Alcuni driver del sistema economico italiano rappresentano, peraltro, ancora oggi dei fattori di freno per le scelte di investimento. In generale è proprio il contesto macroeconomico di crescita dell’economia, in particolar modo legato alla presenza industriale sul territorio e all’innovatività del sistema, la determinante più rilevante nel guidare le scelte di investimento delle imprese nel nostro Paese.

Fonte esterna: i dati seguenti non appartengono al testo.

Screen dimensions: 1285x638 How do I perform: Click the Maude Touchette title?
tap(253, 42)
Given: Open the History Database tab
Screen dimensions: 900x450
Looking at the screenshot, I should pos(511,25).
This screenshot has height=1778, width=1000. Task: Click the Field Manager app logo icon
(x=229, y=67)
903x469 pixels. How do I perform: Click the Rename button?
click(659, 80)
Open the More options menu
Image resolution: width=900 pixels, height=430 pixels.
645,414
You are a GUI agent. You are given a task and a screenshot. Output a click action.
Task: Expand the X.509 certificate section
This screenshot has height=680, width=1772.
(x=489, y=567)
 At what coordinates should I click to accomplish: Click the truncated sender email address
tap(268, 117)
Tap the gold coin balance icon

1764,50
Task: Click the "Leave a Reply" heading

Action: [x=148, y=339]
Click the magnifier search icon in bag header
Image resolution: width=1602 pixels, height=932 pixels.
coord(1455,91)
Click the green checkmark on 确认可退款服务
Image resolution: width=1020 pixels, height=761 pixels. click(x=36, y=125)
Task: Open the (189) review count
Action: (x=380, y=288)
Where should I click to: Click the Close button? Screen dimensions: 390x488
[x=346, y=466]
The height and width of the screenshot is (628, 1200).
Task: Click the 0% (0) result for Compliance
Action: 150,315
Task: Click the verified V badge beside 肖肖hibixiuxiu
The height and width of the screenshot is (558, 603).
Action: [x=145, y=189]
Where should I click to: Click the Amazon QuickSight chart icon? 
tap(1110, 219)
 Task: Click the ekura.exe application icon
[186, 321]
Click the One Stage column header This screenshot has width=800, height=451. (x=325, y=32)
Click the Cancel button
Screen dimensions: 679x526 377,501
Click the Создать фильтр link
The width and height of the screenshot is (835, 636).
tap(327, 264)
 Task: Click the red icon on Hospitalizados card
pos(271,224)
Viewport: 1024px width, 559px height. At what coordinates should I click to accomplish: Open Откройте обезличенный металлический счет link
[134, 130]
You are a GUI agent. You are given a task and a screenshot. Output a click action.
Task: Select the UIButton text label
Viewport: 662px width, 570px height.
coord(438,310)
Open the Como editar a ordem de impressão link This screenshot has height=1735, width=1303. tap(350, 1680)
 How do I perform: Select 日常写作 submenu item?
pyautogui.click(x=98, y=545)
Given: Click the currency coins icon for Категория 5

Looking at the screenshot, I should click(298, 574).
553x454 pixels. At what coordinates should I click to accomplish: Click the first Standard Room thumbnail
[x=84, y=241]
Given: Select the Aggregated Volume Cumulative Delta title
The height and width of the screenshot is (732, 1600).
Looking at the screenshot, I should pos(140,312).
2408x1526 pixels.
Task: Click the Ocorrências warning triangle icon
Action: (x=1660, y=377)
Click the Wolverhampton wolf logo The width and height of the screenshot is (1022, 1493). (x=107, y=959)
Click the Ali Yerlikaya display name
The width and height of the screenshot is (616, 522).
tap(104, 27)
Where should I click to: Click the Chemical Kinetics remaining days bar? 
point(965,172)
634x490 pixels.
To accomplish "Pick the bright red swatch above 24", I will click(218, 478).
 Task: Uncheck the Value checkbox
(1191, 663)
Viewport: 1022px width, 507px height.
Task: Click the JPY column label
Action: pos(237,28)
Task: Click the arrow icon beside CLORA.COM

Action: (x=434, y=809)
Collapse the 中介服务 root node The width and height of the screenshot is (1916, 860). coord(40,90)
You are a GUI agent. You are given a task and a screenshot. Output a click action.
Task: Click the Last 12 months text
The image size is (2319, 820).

Il nodo della valutazione del valore in sanità
Proprio per la sanità pubblica l’accesso all’innovazione rimane un tema cruciale e delicato. Lo sviluppo di nuove tecnologie e farmaci può rappresentare una svolta estremamente significativa nella cura dei pazienti ma, allo stesso tempo, terapie sempre più sofisticate e mirate hanno costi elevati che rispecchiano gli sforzi in termini di investimenti in ricerca e sviluppo e produttivi nel tempo. Queste dinamiche pongono il nostro Servizio Sanitario Nazionale sotto una pressione crescente in termini di sostenibilità ed equità di accesso ed è proprio in questo contesto che la valutazione del valore in sanità gioca la sua parte. Per quanto riguarda i farmaci, ferma restando la necessità di una normativa strutturata, appare sempre più evidente il bisogno di flessibilità dei sistemi di valutazione, soprattutto in uno scenario in rapida evoluzione come quello dell’innovazione terapeutica.
La pandemia ha probabilmente segnato il definitivo punto di svolta nel processo di digitalizzazione della sanità, evidenziando tutte le lacune attuali e sottolineando la necessità di velocizzare la trasformazione digitale. È evidente che per una realtà multidimensionale come quella dall’innovazione terapeutica non sia più sufficiente utilizzare un unico modello di valutazione perché il valore delle cure è ormai sempre più un tema trasversale che trascende la accademica distinzione tra innovazione radicale e innovazione incrementale.
Conclusioni
La domanda “quale è il modello più adatto a valutare ogni tipo di innovazione, anche dal punto di vista economico?” è ancora aperta, ed ha inevitabilmente effetti sulla capacità del nostro sistema di recepire e incentivare l’innovazione in tutte le sue forme e garantire l’accesso dei pazienti alle migliori soluzioni terapeutiche. Di certo la apparente mancanza di una visione di lungo periodo nel finanziamento della Sanità pubblica che emerge dal testo della manovra per il triennio a venire desta alcuni dubbi sulla centralità del tema per il futuro del nostro Paese.